Fortunately, it would appear the Kings made the right call.
Now, as you’ve (probably) already heard, the Kings have one of, if not the best farm system in the entire NHL. They’ve selected some really intriguing players in the first round of the last few drafts – players like Gabriel Vilardi, Rasmus Kupari, Tobias Bjornfot, and Alex Turcotte – but none of those players really project out to be ‘face of the franchise’-caliber players. Not even Turcotte, the team’s highest draft pick since Brayden Schenn in 2009, brings the same level of upside – and by extension excitement – as Byfield, who coincidentally enough, is the highest player the team has drafted since 2008.

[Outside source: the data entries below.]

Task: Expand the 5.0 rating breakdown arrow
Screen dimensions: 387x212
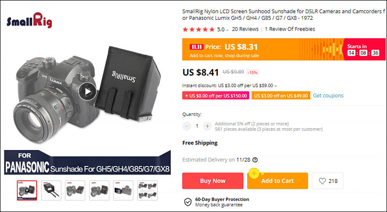Action: [227, 30]
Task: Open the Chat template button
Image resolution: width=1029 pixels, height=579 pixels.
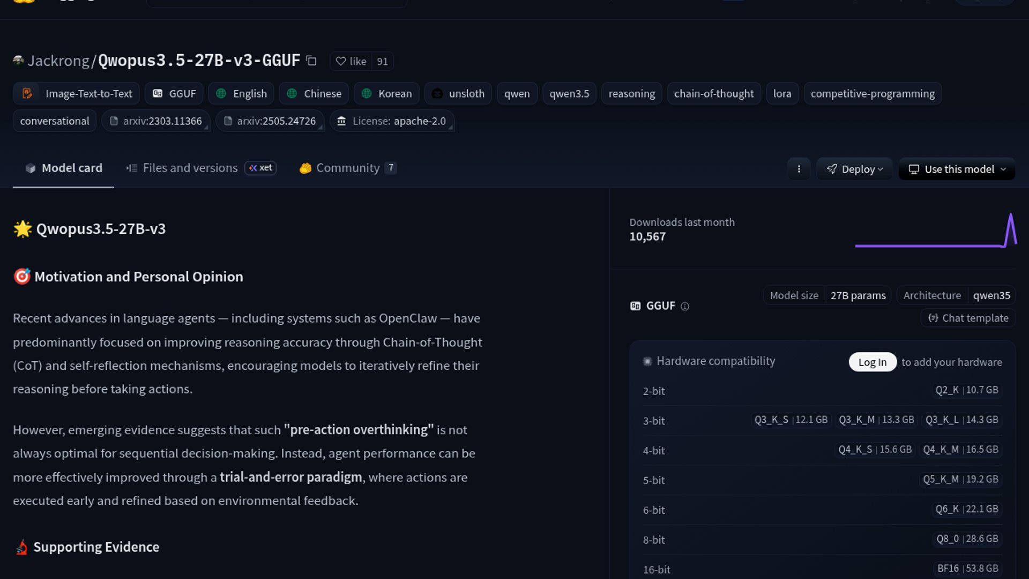Action: point(968,318)
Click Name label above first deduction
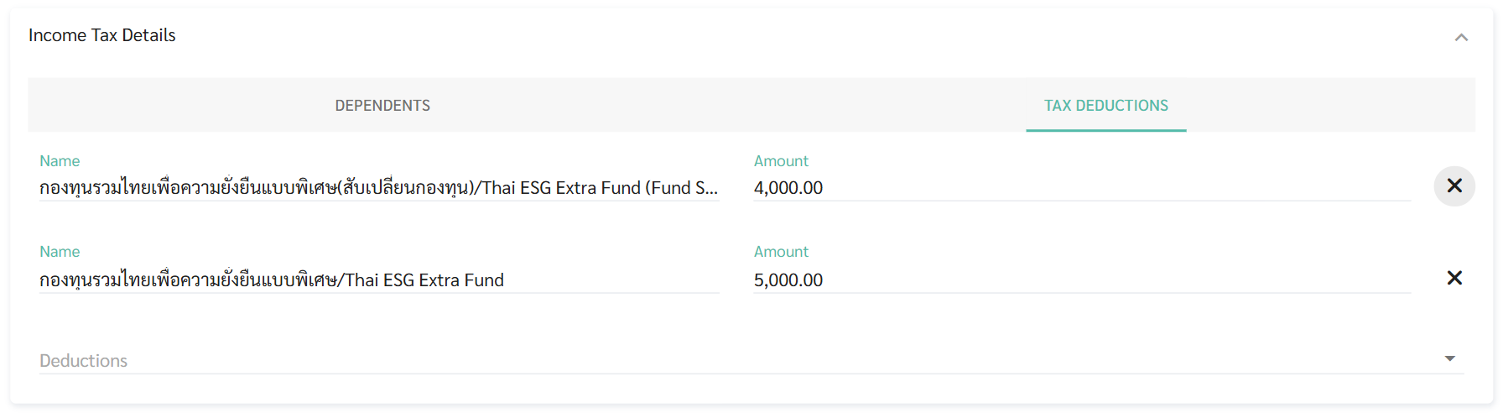The image size is (1503, 418). click(60, 160)
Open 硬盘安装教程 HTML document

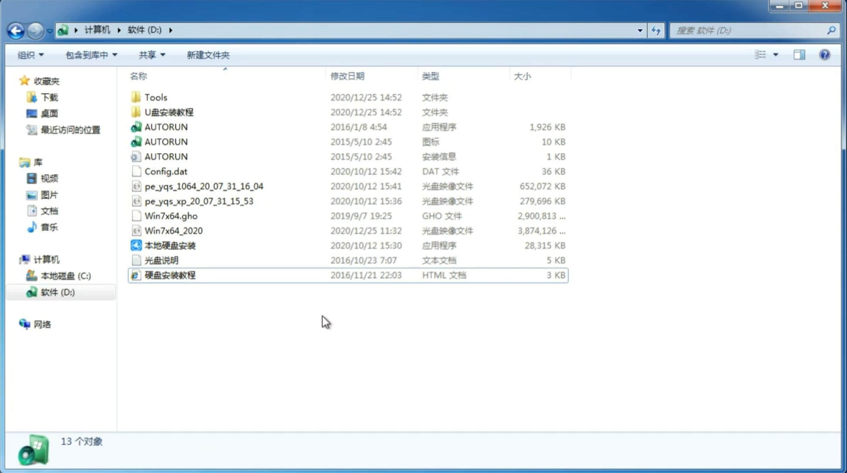(170, 275)
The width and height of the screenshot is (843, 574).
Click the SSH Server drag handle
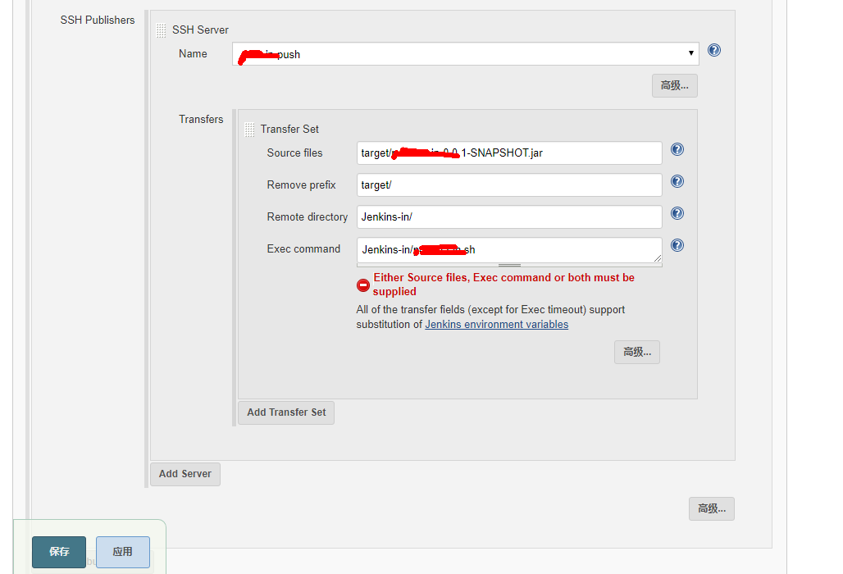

Last time I checked, that player turned out pretty darn well for the Kings.
That’s the beauty of having Byfield as the crown jewel of the Kings’ ‘farm system’; he has legitimate star power. If the Kings are going to continue to be a below-average team destined for an early out in this year’s Western Conference, at least they aren’t spinning their wheels hoping to get lucky in the draft and land a cornerstone to build around. No, the Kings now firmly have that player in Byfield, and at only 19-years old, his ceiling is near-undefinable.
Will we see Byfield playing a prominent role on the Kings in January? Debatable. NHL.com’s Dan Rosen and Mike Zeisberger projected Byfield as the team’s third-line center sandwiched between Gabriel Vilardi and Blake Lizotte in their 31-in-31 series, but personally, that seems a tad presumptuous. Then again, with the OHL’s start date now indefinitely up in the air after passing on their proposed February start, it’s entirely possible Byfield may find himself a fixture of the Kings’ bench for much of the forthcoming season, even if his playing time is far from guaranteed.
But honestly, it really doesn’t matter when if Quinton Byfield averages 12 ATOI as a bottom-six forward, leapfrogging Vilardi to become the Kings’ 1b option up the middle behind Anze Kopitar during the 2020-21 NHL season – not really anyway. No, the Los Angeles Kings’ decision to draft Byfield second overall was about the team’s future, not winning a few more games in a new-look West Division that now features the Colorado Avalanche and the St. Louis Blues. With Byfield now in place, the team’s rebuild has a clear focal point and a much more defined endpoint – a gift Pacific Division teams like the Anaheim Ducks and the San Jose Sharks would kill for.